My first day as a United Air Lines Stewardess

Beth (Monast) Krzaczek tells the story of her first day as a Viscount Stewardess

Beth Krzaczek
Beth Monast

My first trip as a United Air Lines 'Stew' was in August 1968; the crew desk had called me for a O'Hare/Lansing turnaround on the Viscount.

I was as nervous as hell, so I check-in early and headed out on the tarmac with my stewardess manual opened and ready to familiarize myself with the aircraft. The first thing the manual said was to stow my bag in the crew luggage rack located straight ahead, up the stairs, as you entered the aircraft. A special note said 'to be sure, attach the luggage webbing'.

The uniforms of the day were the new 'Jean Louis' designed mini dress with zip front racing stripe complete with a 'Kepi' hat. Upon entering the aircraft I found the crew luggage rack, but the manual should have also said 'stoop, don't bend over to stow your luggage', as when I bent over my one piece dress really rose up and became a micro-mini - the Co-Pilot coming up the stairs got an eye full.

Straight out of 'Stew' school this was not the way you want to meet your first pilot crew member! I believe his name was Swensen, a tall blonde good looking guy. For the remainder of our trip together, whenever the opportunity arose, he would say 'you've got to swing that thing, baby'!

- **Set of tasks**
a. According to the first-day account, on which aircraft was the O'Hare/Lansing turnaround flown?
b. Transcribe the first-day account, everything from "Beth Krzaczek" down to "on the Viscount.".
c. Condense the paragraph of the first-day account beginning "The uniforms of the day" into a short bulleted list that keeps its main facts.

- **Dataset content**
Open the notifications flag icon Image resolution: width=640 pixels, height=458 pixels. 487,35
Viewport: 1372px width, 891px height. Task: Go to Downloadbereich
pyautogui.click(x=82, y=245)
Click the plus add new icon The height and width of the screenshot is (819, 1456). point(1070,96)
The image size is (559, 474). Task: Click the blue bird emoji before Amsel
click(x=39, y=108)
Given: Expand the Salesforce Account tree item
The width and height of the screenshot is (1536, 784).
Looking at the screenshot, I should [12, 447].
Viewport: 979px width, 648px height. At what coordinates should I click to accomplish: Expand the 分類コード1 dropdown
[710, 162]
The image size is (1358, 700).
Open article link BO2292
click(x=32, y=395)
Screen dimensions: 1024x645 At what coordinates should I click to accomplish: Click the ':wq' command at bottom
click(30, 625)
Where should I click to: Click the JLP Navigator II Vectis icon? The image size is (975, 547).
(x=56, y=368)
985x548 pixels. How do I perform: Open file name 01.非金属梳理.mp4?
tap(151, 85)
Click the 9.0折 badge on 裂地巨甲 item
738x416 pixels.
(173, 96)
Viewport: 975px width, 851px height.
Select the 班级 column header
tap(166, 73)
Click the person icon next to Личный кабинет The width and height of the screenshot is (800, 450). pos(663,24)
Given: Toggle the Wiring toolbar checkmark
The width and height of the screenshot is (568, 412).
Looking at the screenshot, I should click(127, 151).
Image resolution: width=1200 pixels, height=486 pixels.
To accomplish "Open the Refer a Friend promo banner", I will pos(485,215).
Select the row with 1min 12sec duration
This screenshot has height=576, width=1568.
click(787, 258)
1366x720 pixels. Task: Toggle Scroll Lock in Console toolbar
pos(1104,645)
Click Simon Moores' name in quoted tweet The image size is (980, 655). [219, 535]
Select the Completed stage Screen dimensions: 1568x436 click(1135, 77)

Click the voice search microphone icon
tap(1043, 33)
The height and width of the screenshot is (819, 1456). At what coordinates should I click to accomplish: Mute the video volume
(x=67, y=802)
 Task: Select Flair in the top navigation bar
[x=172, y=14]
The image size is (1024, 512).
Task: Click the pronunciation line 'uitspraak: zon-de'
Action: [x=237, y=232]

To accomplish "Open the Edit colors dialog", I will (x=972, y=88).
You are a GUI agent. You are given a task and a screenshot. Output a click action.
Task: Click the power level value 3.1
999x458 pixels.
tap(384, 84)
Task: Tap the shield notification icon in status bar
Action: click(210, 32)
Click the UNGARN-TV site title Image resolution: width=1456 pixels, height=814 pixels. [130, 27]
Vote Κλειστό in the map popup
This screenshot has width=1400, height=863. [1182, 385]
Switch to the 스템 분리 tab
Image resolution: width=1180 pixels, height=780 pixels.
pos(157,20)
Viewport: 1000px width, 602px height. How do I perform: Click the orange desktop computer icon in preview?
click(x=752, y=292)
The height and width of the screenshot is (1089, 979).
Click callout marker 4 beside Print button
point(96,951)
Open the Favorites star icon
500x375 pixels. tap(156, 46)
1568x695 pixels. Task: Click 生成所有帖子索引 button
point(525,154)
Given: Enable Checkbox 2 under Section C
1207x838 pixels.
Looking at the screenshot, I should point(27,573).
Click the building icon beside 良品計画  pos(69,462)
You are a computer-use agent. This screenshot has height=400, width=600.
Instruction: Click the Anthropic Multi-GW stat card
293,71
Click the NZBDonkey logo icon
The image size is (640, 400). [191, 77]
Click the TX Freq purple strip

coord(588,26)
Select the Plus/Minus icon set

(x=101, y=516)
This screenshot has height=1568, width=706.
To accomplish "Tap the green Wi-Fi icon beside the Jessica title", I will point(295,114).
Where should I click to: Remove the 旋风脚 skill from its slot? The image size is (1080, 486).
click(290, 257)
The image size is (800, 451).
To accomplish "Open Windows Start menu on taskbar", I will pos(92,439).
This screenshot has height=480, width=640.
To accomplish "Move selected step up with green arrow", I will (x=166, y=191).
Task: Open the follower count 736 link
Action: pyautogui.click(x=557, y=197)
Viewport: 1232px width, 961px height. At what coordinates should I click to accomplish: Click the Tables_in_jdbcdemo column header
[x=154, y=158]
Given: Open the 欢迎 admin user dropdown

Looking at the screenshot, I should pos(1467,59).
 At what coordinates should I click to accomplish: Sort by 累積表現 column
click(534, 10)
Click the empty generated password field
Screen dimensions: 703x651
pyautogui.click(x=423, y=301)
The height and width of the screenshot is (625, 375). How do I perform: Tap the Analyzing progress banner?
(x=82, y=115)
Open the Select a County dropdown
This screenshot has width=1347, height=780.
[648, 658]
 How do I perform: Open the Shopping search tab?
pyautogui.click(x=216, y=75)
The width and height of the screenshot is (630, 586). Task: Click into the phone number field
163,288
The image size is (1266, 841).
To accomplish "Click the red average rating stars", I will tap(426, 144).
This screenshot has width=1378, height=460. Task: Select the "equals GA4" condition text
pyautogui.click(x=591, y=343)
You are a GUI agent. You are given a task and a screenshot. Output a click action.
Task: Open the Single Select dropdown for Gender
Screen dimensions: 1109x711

- **Answers for the tasks**
a. The Viscount.

b.
Beth Krzaczek
Beth Monast

My first trip as a United Air Lines 'Stew' was in August 1968; the crew desk had called me for a O'Hare/Lansing turnaround on the Viscount.

c.
- The uniform was the new "Jean Louis" designed mini dress with a zip-front racing stripe and a "Kepi" hat.
- After boarding, the writer found the crew luggage rack.
- The manual should also have said to stoop, not bend over, when stowing luggage.
- Bending over made the one-piece dress ride up into a micro-mini, and the Co-Pilot coming up the stairs got an eyeful.